To było dla mnie 8 lat pracy. Dołączyłam do serialu w wieku 13 lat, więc spędziłam tam prawie całą młodość i zżyłam się z tymi ludźmi. Mam kontakt do tej pory ze wszystkimi, mniejszy, lub większy.
- przyznała szczerze. Co zaskakujące, z dwoma aktorami wciąż się przyjaźni.
Z Adasiem, czy z Maćkiem Musiałem mamy bardzo dobry, czasami się widzimy i wspominamy.

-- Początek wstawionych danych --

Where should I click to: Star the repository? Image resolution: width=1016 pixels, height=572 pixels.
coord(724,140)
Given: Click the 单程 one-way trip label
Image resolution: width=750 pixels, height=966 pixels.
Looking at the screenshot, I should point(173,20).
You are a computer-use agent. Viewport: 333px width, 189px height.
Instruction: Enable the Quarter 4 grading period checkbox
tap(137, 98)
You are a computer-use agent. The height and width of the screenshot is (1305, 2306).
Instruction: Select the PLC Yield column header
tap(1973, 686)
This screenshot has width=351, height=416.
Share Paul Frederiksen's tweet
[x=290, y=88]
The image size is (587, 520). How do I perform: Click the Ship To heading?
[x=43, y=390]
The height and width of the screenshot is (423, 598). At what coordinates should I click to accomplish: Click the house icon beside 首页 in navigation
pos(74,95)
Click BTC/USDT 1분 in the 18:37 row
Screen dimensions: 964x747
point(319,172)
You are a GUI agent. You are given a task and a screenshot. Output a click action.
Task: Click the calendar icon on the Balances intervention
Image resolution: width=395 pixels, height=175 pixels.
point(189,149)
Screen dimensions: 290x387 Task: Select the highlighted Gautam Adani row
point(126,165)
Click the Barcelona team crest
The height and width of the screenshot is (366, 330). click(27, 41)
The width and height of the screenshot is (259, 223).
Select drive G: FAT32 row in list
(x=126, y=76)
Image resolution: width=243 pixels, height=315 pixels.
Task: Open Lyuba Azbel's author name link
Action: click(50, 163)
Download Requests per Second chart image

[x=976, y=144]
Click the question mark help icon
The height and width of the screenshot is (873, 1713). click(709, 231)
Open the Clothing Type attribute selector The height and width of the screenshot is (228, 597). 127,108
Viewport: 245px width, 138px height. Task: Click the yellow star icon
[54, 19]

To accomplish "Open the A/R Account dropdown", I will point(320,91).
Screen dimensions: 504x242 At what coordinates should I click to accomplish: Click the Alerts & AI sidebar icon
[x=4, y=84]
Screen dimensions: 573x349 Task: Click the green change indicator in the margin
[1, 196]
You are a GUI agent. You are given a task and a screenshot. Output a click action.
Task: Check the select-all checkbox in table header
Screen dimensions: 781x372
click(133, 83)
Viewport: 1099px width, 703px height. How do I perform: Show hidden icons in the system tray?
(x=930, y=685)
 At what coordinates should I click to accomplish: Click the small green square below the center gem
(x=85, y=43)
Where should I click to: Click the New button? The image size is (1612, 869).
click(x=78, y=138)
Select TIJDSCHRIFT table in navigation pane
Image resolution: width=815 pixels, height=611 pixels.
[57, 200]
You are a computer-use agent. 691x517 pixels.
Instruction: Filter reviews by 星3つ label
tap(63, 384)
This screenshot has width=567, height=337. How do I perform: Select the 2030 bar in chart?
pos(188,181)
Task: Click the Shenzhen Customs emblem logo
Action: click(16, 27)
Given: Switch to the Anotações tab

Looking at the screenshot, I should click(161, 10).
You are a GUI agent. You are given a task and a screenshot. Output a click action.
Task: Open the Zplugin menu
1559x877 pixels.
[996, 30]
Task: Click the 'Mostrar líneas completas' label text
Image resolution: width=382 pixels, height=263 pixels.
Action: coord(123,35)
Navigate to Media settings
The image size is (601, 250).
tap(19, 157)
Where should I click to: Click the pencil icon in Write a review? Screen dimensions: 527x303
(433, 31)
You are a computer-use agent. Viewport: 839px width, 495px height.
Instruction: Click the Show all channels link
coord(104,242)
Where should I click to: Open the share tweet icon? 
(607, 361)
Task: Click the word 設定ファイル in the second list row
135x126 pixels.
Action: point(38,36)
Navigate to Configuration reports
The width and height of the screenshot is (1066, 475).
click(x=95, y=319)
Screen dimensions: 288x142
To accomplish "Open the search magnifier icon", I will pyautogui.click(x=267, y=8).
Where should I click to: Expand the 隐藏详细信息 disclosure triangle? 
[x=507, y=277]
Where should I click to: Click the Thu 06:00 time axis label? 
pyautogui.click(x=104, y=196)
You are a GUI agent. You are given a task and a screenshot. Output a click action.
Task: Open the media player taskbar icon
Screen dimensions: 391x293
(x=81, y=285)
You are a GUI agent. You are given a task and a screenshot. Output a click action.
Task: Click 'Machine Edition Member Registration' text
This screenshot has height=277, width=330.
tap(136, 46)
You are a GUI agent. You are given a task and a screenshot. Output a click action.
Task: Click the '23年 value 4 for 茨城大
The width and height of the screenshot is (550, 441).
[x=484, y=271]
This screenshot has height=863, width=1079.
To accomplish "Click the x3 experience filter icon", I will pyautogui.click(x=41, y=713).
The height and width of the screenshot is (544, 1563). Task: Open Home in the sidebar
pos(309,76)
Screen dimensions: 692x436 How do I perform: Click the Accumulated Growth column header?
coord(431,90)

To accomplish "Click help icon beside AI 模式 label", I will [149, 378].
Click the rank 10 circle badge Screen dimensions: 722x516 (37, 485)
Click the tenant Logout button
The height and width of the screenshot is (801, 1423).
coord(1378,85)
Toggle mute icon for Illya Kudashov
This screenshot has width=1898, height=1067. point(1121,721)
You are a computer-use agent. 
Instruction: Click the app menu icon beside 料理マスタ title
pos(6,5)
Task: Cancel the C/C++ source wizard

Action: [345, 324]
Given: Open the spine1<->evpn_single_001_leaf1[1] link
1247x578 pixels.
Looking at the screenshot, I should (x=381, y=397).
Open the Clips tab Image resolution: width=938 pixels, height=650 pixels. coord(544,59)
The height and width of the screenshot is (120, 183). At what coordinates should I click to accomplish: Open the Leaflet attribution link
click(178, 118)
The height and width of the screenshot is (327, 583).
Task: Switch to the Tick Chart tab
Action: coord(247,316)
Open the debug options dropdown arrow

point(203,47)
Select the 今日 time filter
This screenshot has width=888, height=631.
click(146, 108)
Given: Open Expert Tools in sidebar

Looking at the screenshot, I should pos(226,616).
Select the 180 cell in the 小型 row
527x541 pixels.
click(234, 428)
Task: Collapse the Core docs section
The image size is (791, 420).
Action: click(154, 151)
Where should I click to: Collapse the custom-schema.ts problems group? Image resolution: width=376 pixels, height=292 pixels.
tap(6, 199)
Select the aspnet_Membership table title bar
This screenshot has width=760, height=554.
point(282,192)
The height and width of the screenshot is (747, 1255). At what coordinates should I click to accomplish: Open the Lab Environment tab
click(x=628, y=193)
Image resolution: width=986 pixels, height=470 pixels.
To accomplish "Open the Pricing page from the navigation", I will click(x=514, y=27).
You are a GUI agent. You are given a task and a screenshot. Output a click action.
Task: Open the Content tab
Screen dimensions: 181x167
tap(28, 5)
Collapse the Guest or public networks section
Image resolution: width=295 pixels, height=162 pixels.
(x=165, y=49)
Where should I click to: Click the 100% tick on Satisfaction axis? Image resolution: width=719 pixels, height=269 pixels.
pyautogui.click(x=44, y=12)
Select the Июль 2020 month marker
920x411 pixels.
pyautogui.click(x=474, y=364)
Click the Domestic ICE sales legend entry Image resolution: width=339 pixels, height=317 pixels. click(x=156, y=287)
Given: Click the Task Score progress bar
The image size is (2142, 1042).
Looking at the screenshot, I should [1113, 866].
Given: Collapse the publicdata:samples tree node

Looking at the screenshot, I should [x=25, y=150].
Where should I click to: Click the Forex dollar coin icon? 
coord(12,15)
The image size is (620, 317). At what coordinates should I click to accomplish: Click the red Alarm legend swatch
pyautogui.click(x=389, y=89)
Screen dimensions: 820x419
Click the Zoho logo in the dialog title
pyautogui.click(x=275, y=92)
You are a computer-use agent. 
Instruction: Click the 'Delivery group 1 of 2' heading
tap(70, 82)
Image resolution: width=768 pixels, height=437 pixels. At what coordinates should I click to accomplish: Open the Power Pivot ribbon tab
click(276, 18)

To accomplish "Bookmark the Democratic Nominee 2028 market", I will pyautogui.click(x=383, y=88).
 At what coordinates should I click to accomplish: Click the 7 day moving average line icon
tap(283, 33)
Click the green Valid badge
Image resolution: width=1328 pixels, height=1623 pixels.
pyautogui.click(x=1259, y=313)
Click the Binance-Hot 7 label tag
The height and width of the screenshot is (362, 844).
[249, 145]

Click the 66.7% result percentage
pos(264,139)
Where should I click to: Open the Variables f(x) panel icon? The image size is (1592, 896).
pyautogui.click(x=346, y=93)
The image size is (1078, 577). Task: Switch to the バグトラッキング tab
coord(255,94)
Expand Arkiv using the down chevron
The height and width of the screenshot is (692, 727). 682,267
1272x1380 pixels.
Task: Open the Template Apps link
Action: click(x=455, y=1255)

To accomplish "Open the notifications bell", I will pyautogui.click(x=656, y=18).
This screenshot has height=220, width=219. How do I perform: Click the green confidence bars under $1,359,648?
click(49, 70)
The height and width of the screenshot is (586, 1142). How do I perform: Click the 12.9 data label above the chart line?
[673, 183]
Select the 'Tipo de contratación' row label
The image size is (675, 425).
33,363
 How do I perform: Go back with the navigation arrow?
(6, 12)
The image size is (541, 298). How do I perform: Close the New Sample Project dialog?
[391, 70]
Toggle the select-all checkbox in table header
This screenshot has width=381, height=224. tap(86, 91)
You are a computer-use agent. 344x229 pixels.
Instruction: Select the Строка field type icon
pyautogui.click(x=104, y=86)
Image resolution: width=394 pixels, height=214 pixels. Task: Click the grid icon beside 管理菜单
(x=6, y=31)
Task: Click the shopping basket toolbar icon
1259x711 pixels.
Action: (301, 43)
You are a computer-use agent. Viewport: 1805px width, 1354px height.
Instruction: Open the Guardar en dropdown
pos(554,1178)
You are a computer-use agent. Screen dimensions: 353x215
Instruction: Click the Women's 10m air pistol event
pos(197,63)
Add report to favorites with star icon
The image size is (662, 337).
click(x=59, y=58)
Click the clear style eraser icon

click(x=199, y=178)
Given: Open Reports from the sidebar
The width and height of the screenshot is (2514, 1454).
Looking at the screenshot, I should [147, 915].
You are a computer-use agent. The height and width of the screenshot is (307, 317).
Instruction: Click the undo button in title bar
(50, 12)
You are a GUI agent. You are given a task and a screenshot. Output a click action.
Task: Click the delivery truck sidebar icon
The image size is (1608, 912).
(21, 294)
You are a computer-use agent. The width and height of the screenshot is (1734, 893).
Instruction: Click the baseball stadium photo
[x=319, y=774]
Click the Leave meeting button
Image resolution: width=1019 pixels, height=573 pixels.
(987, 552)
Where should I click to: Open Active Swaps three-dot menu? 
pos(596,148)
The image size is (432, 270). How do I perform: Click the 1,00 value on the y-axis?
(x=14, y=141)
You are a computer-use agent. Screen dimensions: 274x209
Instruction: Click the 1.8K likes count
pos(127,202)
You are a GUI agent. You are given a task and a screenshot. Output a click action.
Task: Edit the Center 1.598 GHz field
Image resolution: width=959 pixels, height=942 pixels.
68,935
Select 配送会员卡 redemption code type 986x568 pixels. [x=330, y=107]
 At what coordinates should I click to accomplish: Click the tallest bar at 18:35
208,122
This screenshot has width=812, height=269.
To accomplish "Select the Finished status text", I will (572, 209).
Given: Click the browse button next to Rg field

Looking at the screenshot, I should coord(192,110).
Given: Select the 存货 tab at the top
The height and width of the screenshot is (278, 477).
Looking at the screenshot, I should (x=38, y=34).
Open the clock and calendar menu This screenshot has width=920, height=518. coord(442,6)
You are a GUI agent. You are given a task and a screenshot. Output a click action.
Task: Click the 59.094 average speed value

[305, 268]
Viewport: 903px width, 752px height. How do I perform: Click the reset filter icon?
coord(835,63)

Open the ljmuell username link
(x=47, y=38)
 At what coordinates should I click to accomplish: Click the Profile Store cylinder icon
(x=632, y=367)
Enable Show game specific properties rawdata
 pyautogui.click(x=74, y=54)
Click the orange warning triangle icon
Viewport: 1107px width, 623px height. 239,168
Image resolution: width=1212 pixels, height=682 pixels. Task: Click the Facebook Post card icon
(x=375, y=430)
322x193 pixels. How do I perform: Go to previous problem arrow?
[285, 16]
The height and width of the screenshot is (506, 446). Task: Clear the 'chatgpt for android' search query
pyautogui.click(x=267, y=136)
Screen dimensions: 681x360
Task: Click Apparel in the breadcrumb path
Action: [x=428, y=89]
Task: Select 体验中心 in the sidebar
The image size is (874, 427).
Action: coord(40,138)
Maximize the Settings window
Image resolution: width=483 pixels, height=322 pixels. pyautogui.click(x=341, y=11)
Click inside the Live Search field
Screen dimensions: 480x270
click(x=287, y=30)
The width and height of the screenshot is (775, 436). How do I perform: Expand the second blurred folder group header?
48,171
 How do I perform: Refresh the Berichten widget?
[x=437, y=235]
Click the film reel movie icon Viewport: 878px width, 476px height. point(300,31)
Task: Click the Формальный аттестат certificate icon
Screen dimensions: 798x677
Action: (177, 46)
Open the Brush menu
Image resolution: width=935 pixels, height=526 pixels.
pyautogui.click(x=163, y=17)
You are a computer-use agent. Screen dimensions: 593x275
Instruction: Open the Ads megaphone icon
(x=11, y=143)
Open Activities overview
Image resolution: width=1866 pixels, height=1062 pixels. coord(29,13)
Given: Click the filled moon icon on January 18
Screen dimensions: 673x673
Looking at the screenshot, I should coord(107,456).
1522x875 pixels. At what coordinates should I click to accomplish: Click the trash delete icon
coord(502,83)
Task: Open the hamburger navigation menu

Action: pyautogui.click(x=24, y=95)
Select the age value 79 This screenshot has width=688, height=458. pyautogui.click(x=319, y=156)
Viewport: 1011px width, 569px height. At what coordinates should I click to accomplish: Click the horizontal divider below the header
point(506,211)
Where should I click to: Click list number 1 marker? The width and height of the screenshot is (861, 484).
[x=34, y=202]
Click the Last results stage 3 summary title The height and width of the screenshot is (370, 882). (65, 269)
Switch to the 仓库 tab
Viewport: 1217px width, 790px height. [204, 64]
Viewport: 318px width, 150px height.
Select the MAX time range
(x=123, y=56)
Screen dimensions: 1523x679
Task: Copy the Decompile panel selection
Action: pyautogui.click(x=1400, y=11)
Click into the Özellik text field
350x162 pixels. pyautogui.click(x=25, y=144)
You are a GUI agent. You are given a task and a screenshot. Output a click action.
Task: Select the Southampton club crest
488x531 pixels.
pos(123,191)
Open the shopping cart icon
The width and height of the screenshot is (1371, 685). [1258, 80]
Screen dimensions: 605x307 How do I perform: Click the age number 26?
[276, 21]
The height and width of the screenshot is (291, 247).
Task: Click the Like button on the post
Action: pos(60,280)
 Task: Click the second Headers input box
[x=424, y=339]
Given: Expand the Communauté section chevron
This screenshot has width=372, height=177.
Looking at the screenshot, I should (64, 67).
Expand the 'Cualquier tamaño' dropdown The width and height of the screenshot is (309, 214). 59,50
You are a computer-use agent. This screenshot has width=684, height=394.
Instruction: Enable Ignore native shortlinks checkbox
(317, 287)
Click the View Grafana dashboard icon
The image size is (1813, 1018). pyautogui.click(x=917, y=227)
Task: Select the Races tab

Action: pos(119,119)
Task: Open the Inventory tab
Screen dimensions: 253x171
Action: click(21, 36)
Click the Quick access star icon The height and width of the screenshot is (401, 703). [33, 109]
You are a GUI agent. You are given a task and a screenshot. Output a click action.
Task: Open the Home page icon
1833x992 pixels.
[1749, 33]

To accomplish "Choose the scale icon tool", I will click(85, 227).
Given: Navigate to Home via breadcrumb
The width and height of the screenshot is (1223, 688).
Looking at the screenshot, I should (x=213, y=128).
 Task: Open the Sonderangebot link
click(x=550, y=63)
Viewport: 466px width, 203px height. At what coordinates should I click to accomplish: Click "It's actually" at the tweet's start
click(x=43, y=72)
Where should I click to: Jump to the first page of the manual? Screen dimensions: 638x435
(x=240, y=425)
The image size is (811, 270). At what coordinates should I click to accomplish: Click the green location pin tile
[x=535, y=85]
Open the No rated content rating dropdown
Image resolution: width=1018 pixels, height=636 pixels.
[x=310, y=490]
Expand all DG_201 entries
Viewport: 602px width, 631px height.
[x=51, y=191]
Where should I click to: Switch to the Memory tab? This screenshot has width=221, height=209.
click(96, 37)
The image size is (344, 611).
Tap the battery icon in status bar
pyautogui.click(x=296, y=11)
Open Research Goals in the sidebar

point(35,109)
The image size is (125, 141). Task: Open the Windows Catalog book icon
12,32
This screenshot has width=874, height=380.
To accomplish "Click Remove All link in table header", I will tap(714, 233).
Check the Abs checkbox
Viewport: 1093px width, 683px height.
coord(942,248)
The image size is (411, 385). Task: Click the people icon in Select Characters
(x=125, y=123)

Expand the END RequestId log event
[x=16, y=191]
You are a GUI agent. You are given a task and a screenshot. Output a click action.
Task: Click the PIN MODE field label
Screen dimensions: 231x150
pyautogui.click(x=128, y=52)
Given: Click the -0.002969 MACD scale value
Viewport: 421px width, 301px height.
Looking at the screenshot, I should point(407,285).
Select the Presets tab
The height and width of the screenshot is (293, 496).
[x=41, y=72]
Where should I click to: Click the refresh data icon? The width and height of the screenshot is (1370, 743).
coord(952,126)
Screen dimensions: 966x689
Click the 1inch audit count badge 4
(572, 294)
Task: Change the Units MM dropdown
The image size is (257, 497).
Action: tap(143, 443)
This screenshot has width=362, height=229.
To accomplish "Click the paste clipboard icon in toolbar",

- zdradziła w wywiadzie. Fani również wspominają dawne czasy i żywią nadzieję na reaktywację popularnego sitcomu. Wieniawa nie ma jednak dobrych wiadomości.
Wieniawa zapytana o reaktywację "Rodzinki.pl" nabrała wody w usta. Nie chcąc robić przykrości fanom, nie zaprzeczyła wprost, ale dała do zrozumienia, że żaden z aktorów nie chciałby się już tym zajmować. Najprawdopodobniej chodzi o zmiany, które nastąpiły na przestrzeni sezonów.
Wydaje mi się, że każdy z aktorów, który tam grał, już nie podjąłby się tej pracy z różnych powodów.
- zaczęła tajemniczo młoda celebrytka. Dodała również, że produkcja przerwana w dobrym momencie, choć nie brakowało nieprzyjemnych sytuacji.
Z tego powodu, że ten serial skończył się w dobrym momencie i z tego powodu, że nieprzyjemnie została zakończona ta produkcja, w trakcie sezonu, bez większego uprzedzenia. Nawet były takie propozycje, żeby ten serial wrócił. Stąd wiem, że raczej się to już nie uda.
- podsumowała Julia. Wielbicieli sitcomu może pocieszyć fakt, że myślano o reaktywacji. Niestety najprawdopodobniej na ekranie zobaczylibyśmy innych celebrytów.